--- start of SOURCE DOCUMENT ---

Supermice of another Troy
I"ll never forget what happened when I went to church after my first game here," says Dick Riendeau, coach at Rensselaer Polytechnic Institute, in Troy, N.Y. "We had lost 22-0, but people kept congratulating me. I couldn't understand it."
It was hard to understand RPI football at all until last season when the Engineers won their first game in six years. Even the freshmen won that day—their second victory in seven years—and suddenly the seasons of unending disappointment seemed worthwhile.
Last week the Engineers—despite such rousing cheers as, "Hit them hard. Make them relinquish that ball"—lost to the Army jayvees 14-9. That loss hardly mattered, however. What did matter was that a week earlier RPI had defeated Middlebury 18-14 for its first opening-game win in 17 years. With two victories in the past five games, RPI rooters were feeling giddy.
There was no danger of overconfidence, though. Before beating Middlebury 28-14 last October, RPI had a nonwinning streak of 43 games, noteworthy but not a record since a tie intervened. (The longest losing streak still belongs to Paine College in Georgia, losers of 37 in a row.) That tie in itself—20-20 with Nichols—would have crushed a lesser student body. Nichols scored after the final gun and added a two-point conversion, but RPI fans were so happy they tore the goalposts down.

--- end of SOURCE DOCUMENT ---
--- start of SUPPLIED INFORMATION ---

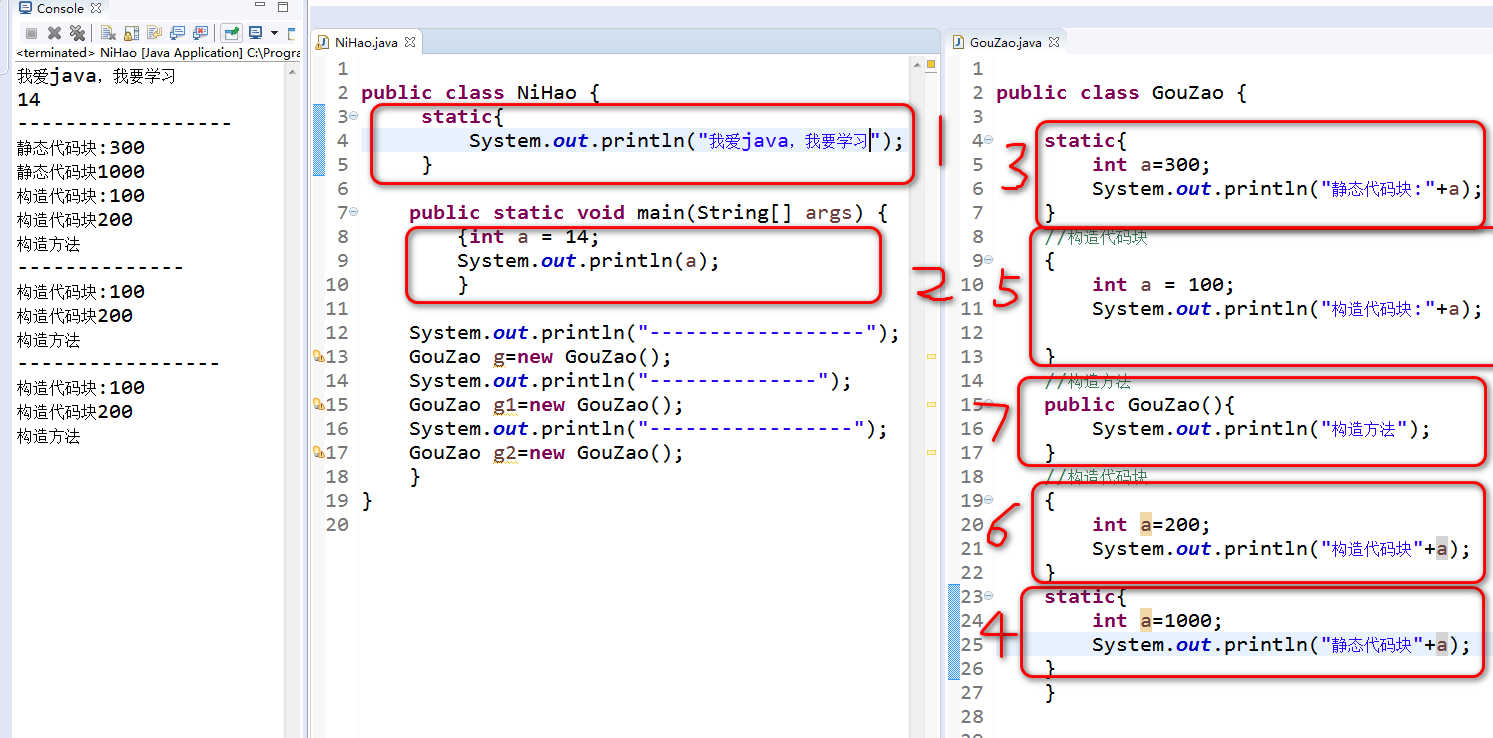Click the Terminate button in Console toolbar
Screen dimensions: 1493x738
tap(31, 33)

--- end of SUPPLIED INFORMATION ---

### PROMPT
Continue the piece on Rensselaer Polytechnic Institute football, picking up right after its final sentence.

### REPLY
To understand RPI football, one must first understand RPI, a school founded in 1824 by Stephen Van Rensselaer. Its graduates have gone on to dominate construction of the nation's railroads and to build the Brooklyn Bridge, among other things. The proud men of RPI claim that their school has surpassed MIT and now has the finest undergraduate engineering program in the country. In building this reputation, students are asked to master such volumes as The Amperometric and Constant Current Potentiometric Titration of Ethylenediaminetetraacetic Acid With Copper (II). And this, as former Coach Dick Lyon observes, can cut heavily into a boy's time.
"One of our biggest problems at RPI," says Lyon, now the coach at Ithaca, "was lack of sleep. Players studied most of the night and tried to play football after two hours' sleep. They would fumble a lot. Oh my, would they fumble."
As the nonwinning streak pyramided during the early 1960s, some students wanted to abandon the sport. In 1963 after the team had lost 24 games in a row and had been outscored 853 to 137, a vote was taken. The students decided—1,618 to 342—to keep on playing, but people, recalling that they had also picked Richard Nixon to win in 1960, feared they were only continuing the losing tradition. They were.
The tradition began in Troy, N.Y., situated at the foothills of the Berkshires, or, according to more disgruntled observers, directly across the polluted Hudson River from its bigger sister, Albany. Troy once had a baseball team in the old National League, the Haymakers. They were 19-56 and dead last in their first season (1879), and the team never did get over .500 in its three remaining years. If that experience did not convince Trojans of their unlucky star, their city nickname should. Troy is known as the Home of the Detachable Collar.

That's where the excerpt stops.